Travel, so far, has been pleasant. We stopped this first night at a Cracker Barrel near Indianapolis for dinner with friends, Janet and Dennis, then arrived the next day in Springfield MO for a 4-night stay. Tom went to visit the Bass Pro Shop Gun Museum for a few days and Gracie, and I relaxed in the campground. We had dinner at Lambert’s Home of the Throwed Rolls, I had a delicious pot pie, and Tom had a ham steak. They have traveling servers that throw the rolls across the room as patrons wave for them. Also, additional servers bring “add-ons" around, fried okra (my favorite), fried potatoes, black-eyed peas. It is fun to watch the other customers lunging for the rolls.
Friday we checked out an RV junkyard for, well anything that we could use on the MH but it turned out there wasn’t anything. Back at the campground we walked Miss Gracie, put all the stuff away in preparation for leaving in the morning and I took a nap. For our evening entertainment, we went into Springfield. I found a Polish Pottery store, so I had to visit. So many new designs! Of course I “needed" some new mugs and a few small bowls.

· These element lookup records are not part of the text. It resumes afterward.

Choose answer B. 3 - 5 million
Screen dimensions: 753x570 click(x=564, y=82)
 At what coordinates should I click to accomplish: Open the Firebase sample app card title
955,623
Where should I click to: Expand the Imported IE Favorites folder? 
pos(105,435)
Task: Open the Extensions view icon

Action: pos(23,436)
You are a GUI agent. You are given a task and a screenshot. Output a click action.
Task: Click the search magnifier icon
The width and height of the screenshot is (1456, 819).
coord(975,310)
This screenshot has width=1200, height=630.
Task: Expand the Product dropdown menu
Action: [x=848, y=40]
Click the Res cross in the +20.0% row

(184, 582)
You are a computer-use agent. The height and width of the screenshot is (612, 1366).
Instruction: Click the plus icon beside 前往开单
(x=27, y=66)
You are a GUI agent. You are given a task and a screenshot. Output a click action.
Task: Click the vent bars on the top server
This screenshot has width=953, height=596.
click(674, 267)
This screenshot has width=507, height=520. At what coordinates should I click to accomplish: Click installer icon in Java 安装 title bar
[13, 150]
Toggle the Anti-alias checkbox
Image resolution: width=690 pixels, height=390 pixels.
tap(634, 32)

https://www.thepolishpotteryshoppe.com Then off to Bass Pro Shop’s home store. It is enormous, waterfalls and stuff animals everywhere, food, clothing, and hunting and fishing equipment.
The most interesting was a portion of the Gun Museum dedicated to President Theodore Roosevelt and the Antiquities Act. Passed in 1906 and written by Iowa Representative John F. Lacey, the purpose to the act was to preserve and protect Public Lands of historical, natural or scientific interest. Teddy, a man who loved nature, hunting and well as science, signed the law and quickly used to create the Devil’s Tower National Monument, and the Grand Canyon National Monument (now a national park) and 16 other National Parks and Monuments. We owe so much to these men of foresight who protected our public lands from destruction.
http://www.theodorerooseveltcenter.org/Learn-About-TR/TR-Encyclopedia/Conservation/The-Antiquities-Act-of-1906.aspx
Friday we are moving on to Oklahoma City, OK.